## [Supplied data]
■ ■ ■ ■ ■ ■ ■

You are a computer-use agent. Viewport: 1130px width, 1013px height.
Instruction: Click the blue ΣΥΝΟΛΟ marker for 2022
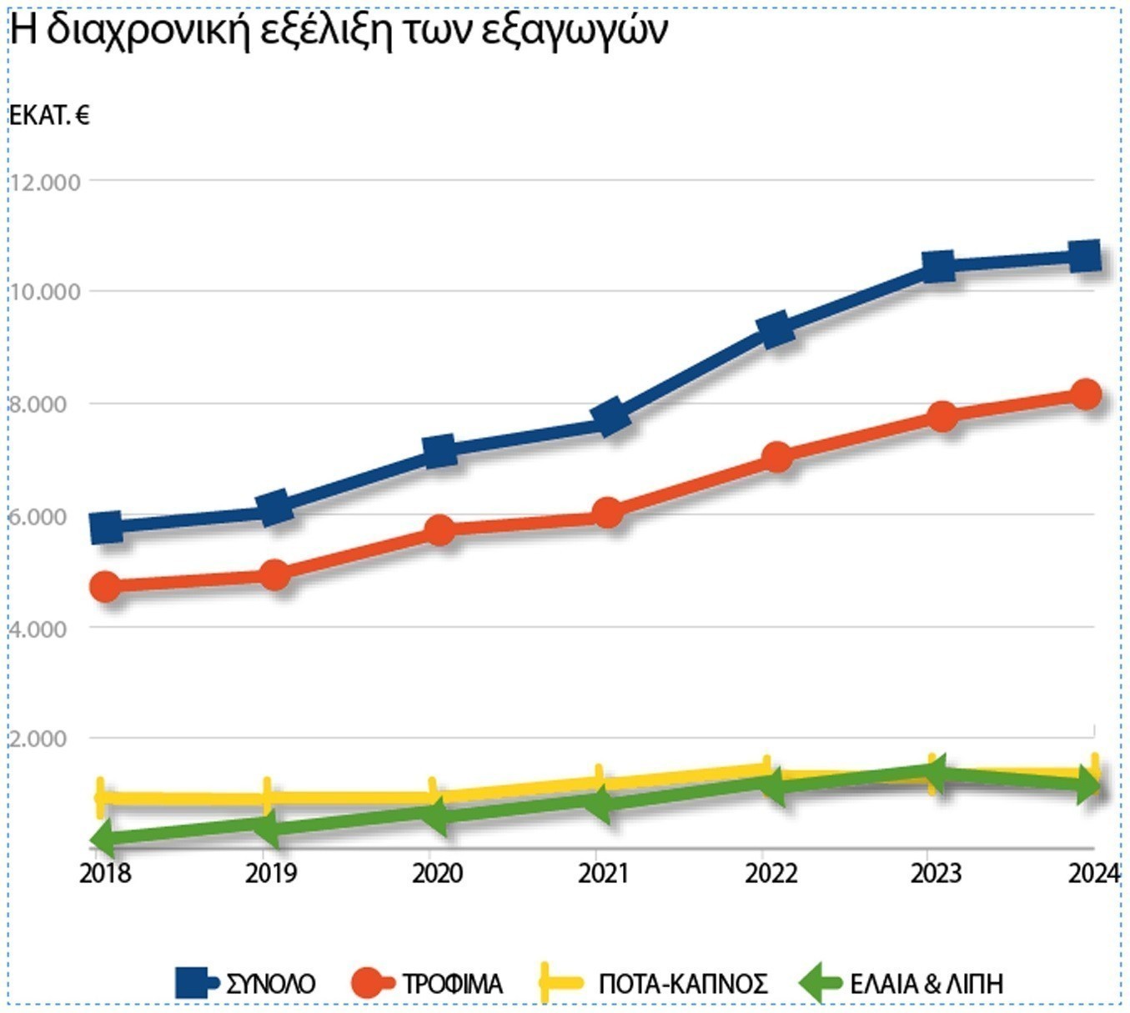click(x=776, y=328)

■ ■ ■ ■ ■ ■ ■

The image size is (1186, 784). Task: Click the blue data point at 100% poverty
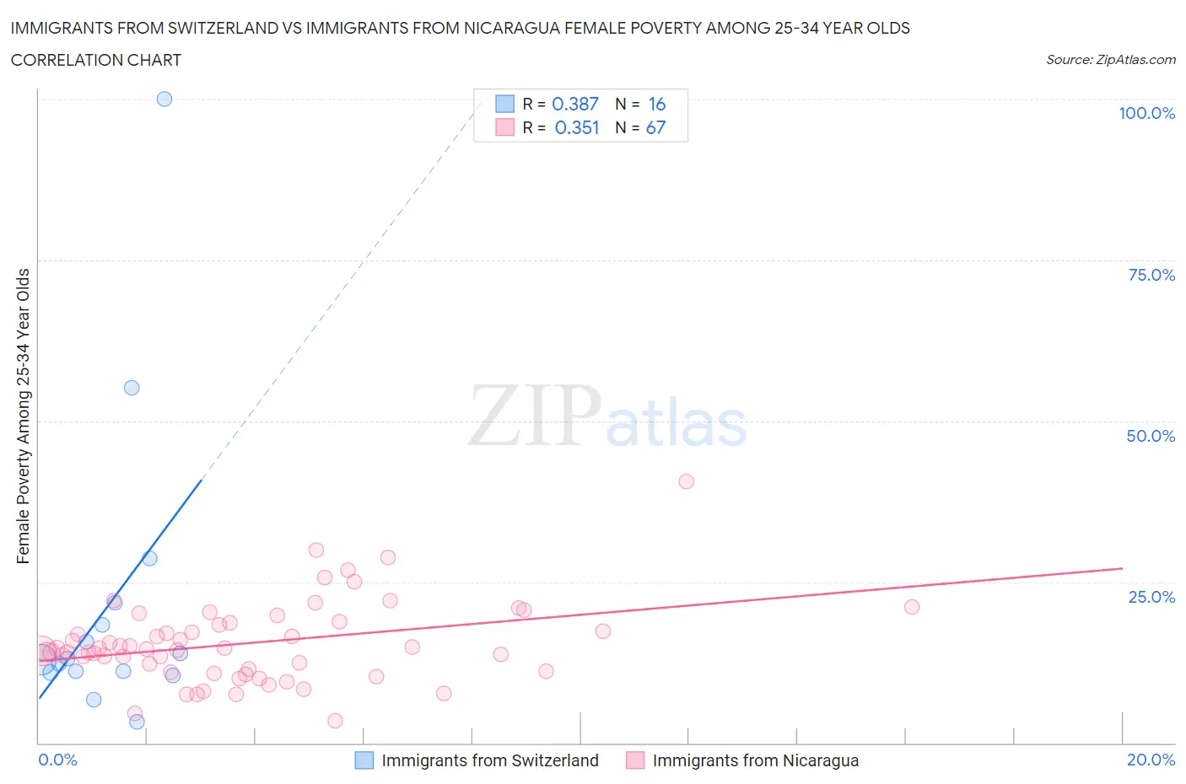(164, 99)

■ ■ ■ ■ ■ ■ ■

## [Stated goal]
Convert everything in the listing from the line containing "You are a computer-use" down to the line containing "click(x=776, y=328)" into a Markdown table with the columns Row and Entry. Put a row number and the line in each row, skip blank lines, and leave the pictures out.

## [Response to this exercise]
| Row | Entry |
|---|---|
| 1 | You are a computer-use agent. Viewport: 1130px width, 1013px height. |
| 2 | Instruction: Click the blue ΣΥΝΟΛΟ marker for 2022 |
| 3 | click(x=776, y=328) |